** Opening Supplied material block **

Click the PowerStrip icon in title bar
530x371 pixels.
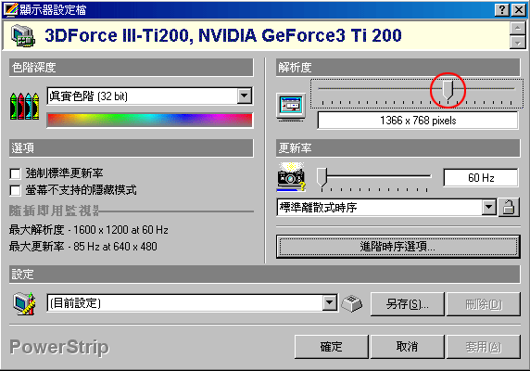(10, 9)
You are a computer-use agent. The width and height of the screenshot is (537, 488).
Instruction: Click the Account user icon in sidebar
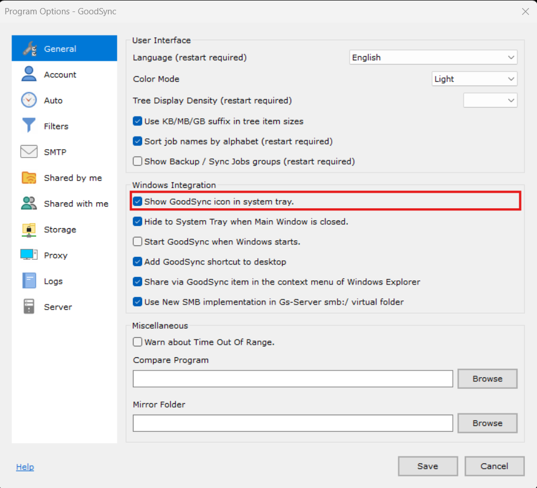click(x=29, y=75)
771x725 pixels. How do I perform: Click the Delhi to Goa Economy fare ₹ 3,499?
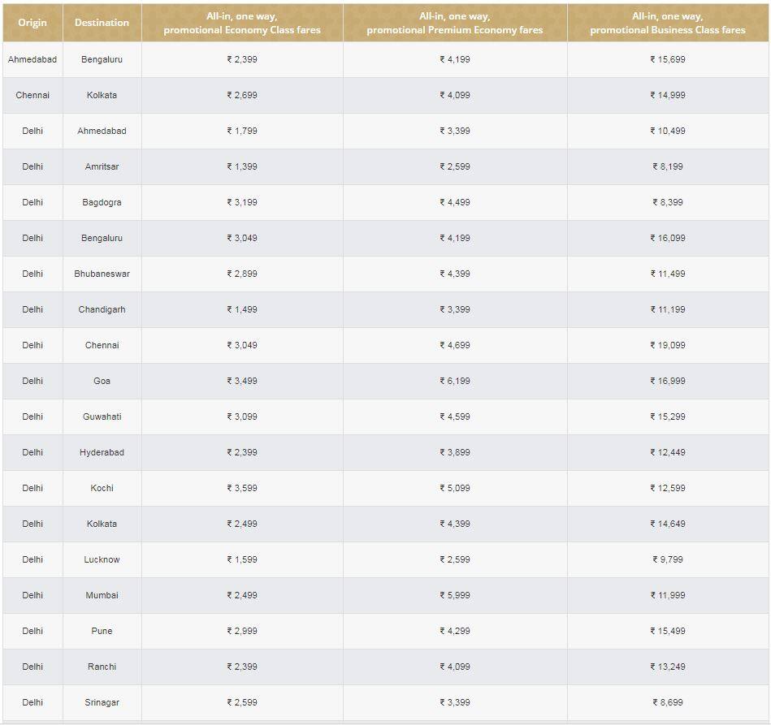pos(242,381)
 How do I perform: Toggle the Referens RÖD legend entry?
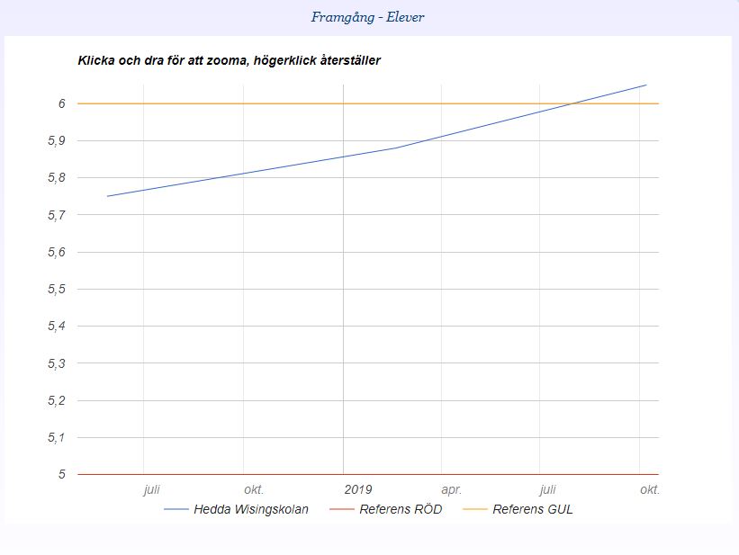(x=401, y=509)
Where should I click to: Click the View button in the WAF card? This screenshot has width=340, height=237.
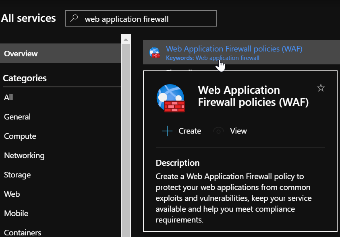pos(238,131)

** Closing Supplied material block **

_Your task:_ Starting with the line that holds "Where should I", repeat exactly every line through the end of the material above, both ends included, without the pictures.

_Output:_
Where should I click to: Click the View button in the WAF card? This screenshot has width=340, height=237.
pos(238,131)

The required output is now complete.